## Prompt:
Your answer should be an exact copy of the lines from the one containing "Image resolution: width=1356" through the last line of the records below, without any pictures.
Segment Start: Data section
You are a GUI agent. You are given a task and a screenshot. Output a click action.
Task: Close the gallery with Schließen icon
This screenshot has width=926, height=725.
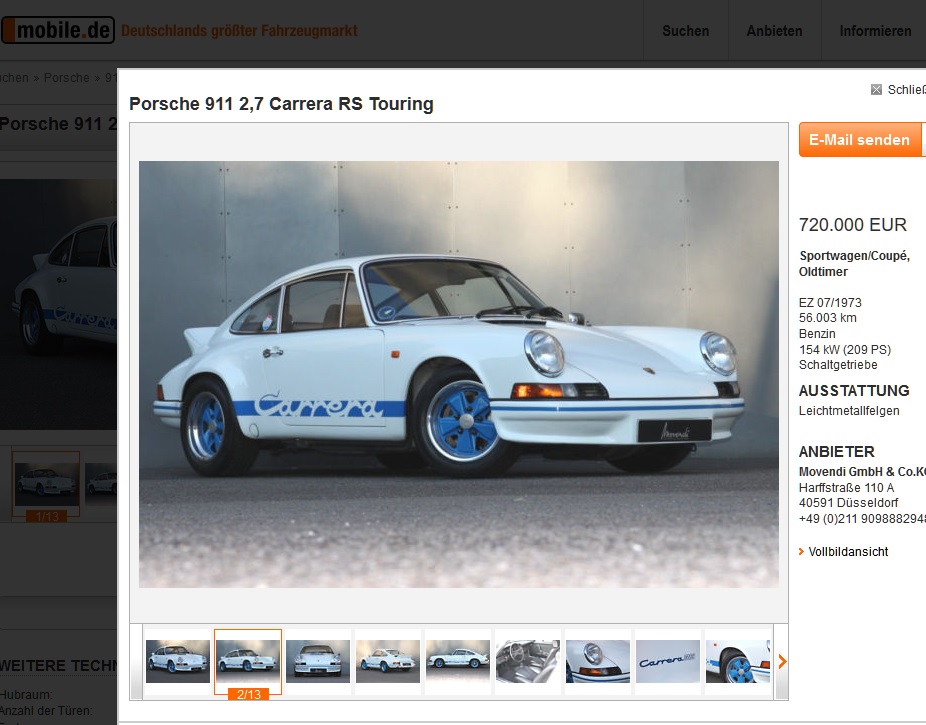click(x=876, y=90)
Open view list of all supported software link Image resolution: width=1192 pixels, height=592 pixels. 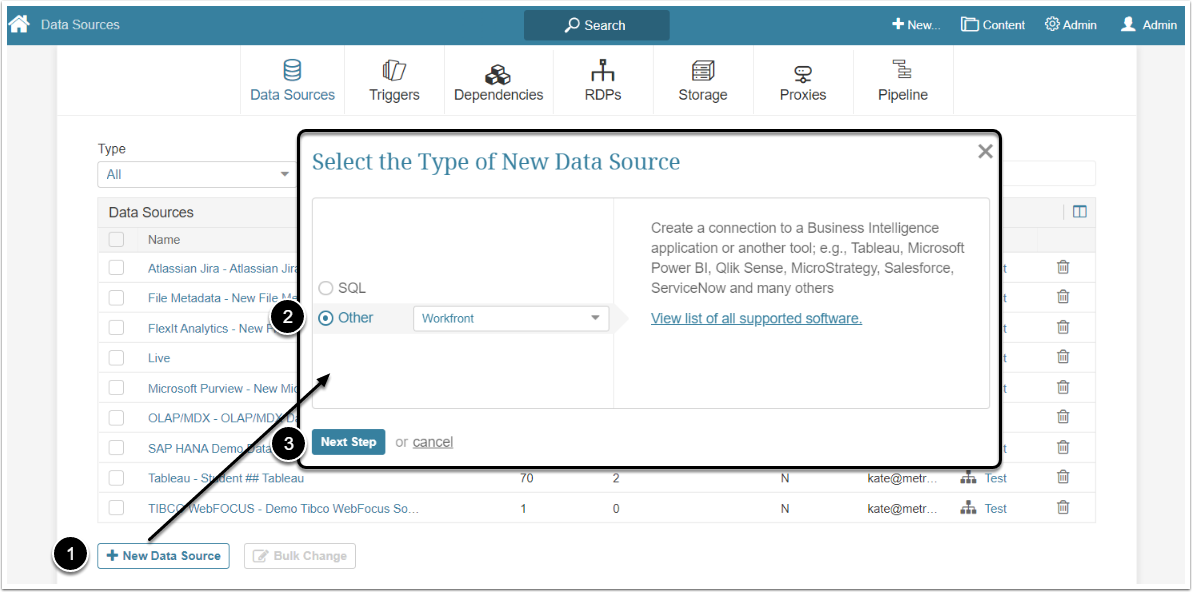pos(756,318)
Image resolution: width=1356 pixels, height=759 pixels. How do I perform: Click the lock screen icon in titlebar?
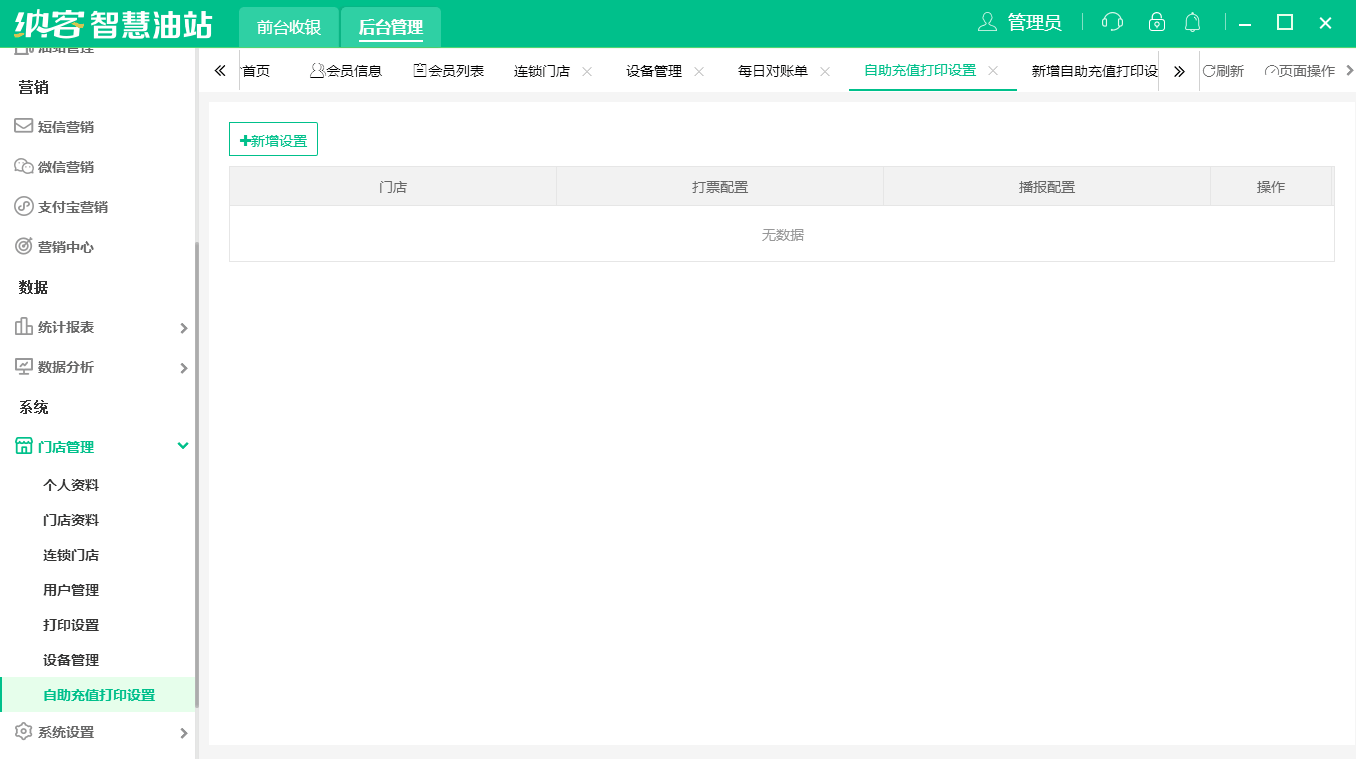coord(1156,21)
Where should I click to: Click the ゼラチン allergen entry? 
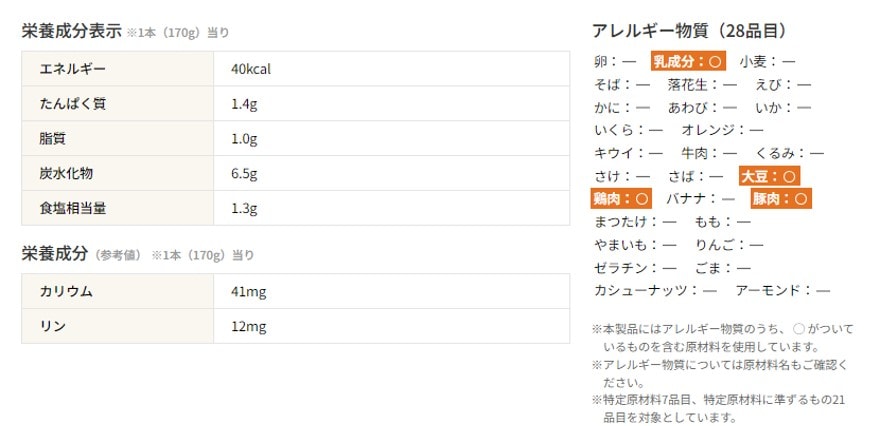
Segment End: Data section
## Completed task:
Image resolution: width=1356 pixels, height=759 pixels. How do I perform: Click the lock screen icon in titlebar?
coord(1156,21)
Where should I click to: Click the ゼラチン allergen entry? 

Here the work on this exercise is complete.